Reporter: Yudho Winarto | Editor: Dikky Setiawan
JAKARTA. Langkah PT Graha Layar Prima, pengelola bioskop Blitz Megaplex mempersoalkan dugaan monopoli film nasional oleh jaringan 21 Cineplex di bawah PT Nusantara Sejahtera kandas. Kemarin (20/10), Komisi Pengawas Persaingan Usaha (KPPU) memutuskan untuk tidak melanjutkan laporan Blitz tersebut ke tahap pemeriksaan.
Alhasil, Blitz harus puas kasus ini hanya berhenti sampai tahap klarifikasi saja. "Laporan monopoli distribusi film yang dilaporkan Blitz tidak lengkap dan tidak jelas," dalih Juru Bicara KPPU, Ahmad Junaidi, Selasa (20/10).
Dia bilang, dalam laporan Blitz, KPPU tidak menemukan bukti yang mengindikasikan pelanggaran Undang-Undang Nomor 5/1999 Tentang Larangan Praktek Monopoli dan Persaingan Usaha Tidak Sehat. Semula, Blitz menuding, dalam mengedarkan film nasional, 21 Cineplex beserta distributor dan produsernya melanggar delapan pasal dalam beleid itu.
Merujuk delapan pasal dari UU itu, Blitz menuding 21 Cineplex melakukan sejumlah kecurangan. Pertama, praktik monopoli dan persaingan usaha tidak sehat. Kedua, dominasi penguasaan pasar. Ketiga, pemberlakuan perjanjian distribusi film secara tertutup yang mengakibatkan pembagian hasil pertunjukan film tidak transparan. "Setelah diklarifikasi dengan produser sebagai salah satu terlapor, KPPU tidak menemukan perjanjian atau kegiatan yang melanggar pasal itu," imbuh Junaidi.
Saat dikonfirmasi, Blitz mengaku belum bisa memberikan komentar banyak. Alasannya, mereka belum mendengar dan mendapatkan pemberitahuan resmi hasil klarifikasi dari KPPU. "Kami belum bisa berkomentar. Nanti koordinasi dengan tim lainnya," jelas Wahyuni Bahar, salah satu anggota tim kuasa hukum Blitz.
Kendati begitu, Blitz memastikan akan terus berupaya memperjuangkan hak-hak mereka dalam mendapatkan distribusi film nasional. "Blitz akan terus mencari upaya untuk mengatasi tata edar kopi film ini biar semuanya transparan," tukas Wahyuni.
Mediasi terancam
Kasus ini bermula saat Blitz mengaku kesulitan menayangkan beberapa film nasional. Tahun 2007 lalu, Blitz mengeluh hanya dapat menayangkan sembilan dari 48 film nasional yang tayang di bioskop seluruh Indonesia.

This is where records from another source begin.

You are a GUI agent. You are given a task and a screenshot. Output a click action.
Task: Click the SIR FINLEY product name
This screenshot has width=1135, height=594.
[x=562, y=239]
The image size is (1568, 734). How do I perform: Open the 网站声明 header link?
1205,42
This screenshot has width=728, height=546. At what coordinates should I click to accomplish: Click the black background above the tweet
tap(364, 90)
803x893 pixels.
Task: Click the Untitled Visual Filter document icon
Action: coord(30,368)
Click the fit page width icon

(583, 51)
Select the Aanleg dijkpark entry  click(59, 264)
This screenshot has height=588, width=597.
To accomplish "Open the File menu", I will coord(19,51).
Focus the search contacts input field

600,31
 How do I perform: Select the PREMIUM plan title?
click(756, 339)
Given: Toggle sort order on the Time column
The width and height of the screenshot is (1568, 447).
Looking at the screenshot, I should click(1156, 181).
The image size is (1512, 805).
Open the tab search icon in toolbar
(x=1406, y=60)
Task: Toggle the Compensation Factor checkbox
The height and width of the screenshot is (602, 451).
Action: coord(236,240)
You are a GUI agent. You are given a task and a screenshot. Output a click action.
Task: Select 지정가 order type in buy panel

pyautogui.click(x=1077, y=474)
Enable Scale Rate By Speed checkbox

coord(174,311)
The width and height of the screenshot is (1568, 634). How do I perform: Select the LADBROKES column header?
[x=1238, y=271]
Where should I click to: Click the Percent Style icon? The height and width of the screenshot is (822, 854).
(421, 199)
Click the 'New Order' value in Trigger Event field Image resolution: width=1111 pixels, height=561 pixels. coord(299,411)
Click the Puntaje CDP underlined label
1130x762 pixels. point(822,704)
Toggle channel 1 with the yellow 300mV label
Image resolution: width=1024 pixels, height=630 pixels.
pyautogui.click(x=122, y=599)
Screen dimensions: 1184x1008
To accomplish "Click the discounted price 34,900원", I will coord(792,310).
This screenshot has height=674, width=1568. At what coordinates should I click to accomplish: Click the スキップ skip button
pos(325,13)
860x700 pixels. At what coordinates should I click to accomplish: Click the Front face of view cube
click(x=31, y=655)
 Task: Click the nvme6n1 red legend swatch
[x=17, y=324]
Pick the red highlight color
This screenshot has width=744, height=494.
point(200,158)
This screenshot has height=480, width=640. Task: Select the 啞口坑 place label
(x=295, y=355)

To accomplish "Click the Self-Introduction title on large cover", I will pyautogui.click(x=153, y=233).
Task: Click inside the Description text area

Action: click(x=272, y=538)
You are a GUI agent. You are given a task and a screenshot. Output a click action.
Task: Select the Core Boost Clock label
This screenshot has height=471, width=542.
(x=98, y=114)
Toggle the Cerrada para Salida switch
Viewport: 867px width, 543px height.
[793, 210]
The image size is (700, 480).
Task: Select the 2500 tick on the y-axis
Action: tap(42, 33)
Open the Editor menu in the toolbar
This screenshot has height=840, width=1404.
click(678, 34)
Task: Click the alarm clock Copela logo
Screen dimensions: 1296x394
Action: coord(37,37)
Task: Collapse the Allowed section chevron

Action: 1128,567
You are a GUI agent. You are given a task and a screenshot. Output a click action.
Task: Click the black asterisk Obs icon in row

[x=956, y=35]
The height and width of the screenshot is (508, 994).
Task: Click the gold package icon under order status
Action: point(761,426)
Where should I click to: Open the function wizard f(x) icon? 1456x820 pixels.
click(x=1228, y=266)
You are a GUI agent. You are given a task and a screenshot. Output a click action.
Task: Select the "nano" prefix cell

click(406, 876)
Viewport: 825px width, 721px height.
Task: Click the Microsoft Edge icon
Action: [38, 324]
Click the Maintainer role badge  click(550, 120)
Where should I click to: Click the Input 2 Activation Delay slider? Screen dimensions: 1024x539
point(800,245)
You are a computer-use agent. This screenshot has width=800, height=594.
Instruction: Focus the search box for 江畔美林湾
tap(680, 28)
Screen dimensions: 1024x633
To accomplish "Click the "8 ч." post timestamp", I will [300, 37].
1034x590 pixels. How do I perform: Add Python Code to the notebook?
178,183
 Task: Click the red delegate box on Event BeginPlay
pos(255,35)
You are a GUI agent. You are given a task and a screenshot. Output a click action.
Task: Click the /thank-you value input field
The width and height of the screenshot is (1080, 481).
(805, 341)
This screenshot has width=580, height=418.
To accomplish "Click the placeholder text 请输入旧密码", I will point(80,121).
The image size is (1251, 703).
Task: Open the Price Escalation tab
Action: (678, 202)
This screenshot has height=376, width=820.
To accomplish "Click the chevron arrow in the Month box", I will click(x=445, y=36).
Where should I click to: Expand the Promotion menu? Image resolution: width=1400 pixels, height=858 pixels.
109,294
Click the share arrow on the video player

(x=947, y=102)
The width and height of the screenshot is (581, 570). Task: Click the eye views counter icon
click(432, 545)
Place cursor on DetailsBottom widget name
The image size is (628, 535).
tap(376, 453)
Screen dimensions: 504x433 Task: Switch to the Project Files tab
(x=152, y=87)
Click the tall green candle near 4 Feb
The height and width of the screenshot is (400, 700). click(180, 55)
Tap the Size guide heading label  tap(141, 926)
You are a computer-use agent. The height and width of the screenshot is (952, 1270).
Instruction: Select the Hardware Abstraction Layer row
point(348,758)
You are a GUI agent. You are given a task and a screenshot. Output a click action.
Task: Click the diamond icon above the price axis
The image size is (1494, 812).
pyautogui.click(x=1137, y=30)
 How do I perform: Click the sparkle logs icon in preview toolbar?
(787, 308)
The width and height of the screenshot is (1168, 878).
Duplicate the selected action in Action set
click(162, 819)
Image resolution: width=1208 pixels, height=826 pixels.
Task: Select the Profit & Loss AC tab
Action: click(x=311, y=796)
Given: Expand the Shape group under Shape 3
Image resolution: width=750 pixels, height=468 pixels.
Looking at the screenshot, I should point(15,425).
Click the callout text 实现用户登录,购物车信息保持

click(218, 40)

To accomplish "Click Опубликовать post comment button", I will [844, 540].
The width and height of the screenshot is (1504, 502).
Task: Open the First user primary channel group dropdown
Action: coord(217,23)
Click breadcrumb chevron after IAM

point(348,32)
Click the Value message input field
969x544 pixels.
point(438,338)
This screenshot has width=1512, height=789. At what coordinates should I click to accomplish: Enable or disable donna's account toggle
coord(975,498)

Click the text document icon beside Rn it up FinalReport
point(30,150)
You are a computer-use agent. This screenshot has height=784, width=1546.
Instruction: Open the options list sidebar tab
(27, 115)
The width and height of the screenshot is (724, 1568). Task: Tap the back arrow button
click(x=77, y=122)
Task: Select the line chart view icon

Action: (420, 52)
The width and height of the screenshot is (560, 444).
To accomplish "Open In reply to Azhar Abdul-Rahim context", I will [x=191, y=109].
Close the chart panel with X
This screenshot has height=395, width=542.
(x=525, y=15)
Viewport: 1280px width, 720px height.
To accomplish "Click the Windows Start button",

Tahun berikutnya, Blitz juga cuma bisa memutar 65 dari 84 film nasional. Adapun sampai 6 Agustus 2009, Blitz baru menayangkan 19 dari 55 film nasional. Mereka lantas menuding jaringan bioskop 21 Cineplex berada di balik kejadian itu. Makanya, Juni lalu, mereka melaporkan 21 Cineplex ke KPPU.
Celakanya, keputusan KPPU menghentikan pemeriksaan kasus ini bisa membawa dampak atas rencana mediasi Blitz dan 21 Cineplex. Maklum, Blitz hanya mau melanjutkan mediasi ini jika KPPU melanjutkan kasus ini ke tahap pemeriksaan (Harian KONTAN, 19 Oktober).
Sayangnya, Wahyuni lagi-lagi enggan berbicara banyak soal kelanjutan mediasi ini. "Soal itu, kami juga perlu koordinasi," kilah dia. Kendati begitu, ia menjelaskan bahwa laporan Blitz tidak semata membahas ihwal persaingan usaha antarpelaku industri film. Laporan itu juga menyangkut kode etik pelaku usaha perfilman khususnya tata cara peredaran salinan film nasional.
Berbeda dengan Blitz, manajemen 21 Cineplex mengaku lega atas putusan KPPU. Apalagi, putusan itu semakin memperkuat bahwa 21 Cineplex tidak melakukan monopoli dalam peredaran film nasional. "Sejauh ini, kami kooperatif dalam memberikan data. Kami juga tidak menekan para produser seperti apa yang dituduhkan," tegas Anityo, Direktur 21 Cineplex.